Habiller la nuit d’un voile décadent

Après le concert de l’année précédente au Liberté, Marquis de Sade, mythique groupe de la scène rennaise, remonte sur scène pour le festival des Nuits de Fourvière de Lyon et retrouve l’esprit égaré, dans une fin trop précoce, de la tentative d’un rock gothique et brut en France

Les Nuits de Fourvière nous ont habitué à des concerts mythiques et à des évènements plebiscités, mais nous réservent également de véritables surprises. Le choix d’opter pour la petite scène du parc archéologique de Fourvière s’est révélé idéal pour accueillir la réapparition d’un groupe culte malgré son passage éphémère sur les scènes françaises à cheval entre les années 70 et 80 : Marquis de Sade a livré un concert à la fois intimiste et intense, ravissant l’auditoire de l’Odéon.

La soirée s’était ouverte avec le plutôt décevant italo-français Fabio Viscogliosi, auteur d’un slow-rock auto-complaisant qui a tenté l’approche avec Lucio Battisti, échouant quelque part entre Adriano Celentano, Bobo Rondelli e I Ribelli (sans la stature du premier, l’ironie du deuxième ou la puissance des troisièmes). Jonglant parfaitement entre italien, anglais et français, le rital d’Oullins semble vouloir proposer une plongée dans l’univers des années 60, mais sans convaincre, dans un set très (trop) lent.

OBJECTIF 1: D'après le compte rendu, quel artiste a ouvert la soirée ?
Les lignes de données ci-dessous n'ont aucun rapport avec le compte rendu.

DONNÉES À UTILISER:
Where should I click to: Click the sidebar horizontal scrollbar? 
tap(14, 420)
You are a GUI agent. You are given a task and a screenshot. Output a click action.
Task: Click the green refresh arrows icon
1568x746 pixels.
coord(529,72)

OBJECTIF 2: Dans les lignes de données, en commençant par celle qui contient « You are a GUI » et en finissant par la dernière, remplacez « green » par « red » sans rien modifier d'autre. Recopiez seulement ces lignes.

RÉPONSE COMPLÈTE 1: Fabio Viscogliosi

RÉPONSE COMPLÈTE 2:
You are a GUI agent. You are given a task and a screenshot. Output a click action.
Task: Click the red refresh arrows icon
1568x746 pixels.
coord(529,72)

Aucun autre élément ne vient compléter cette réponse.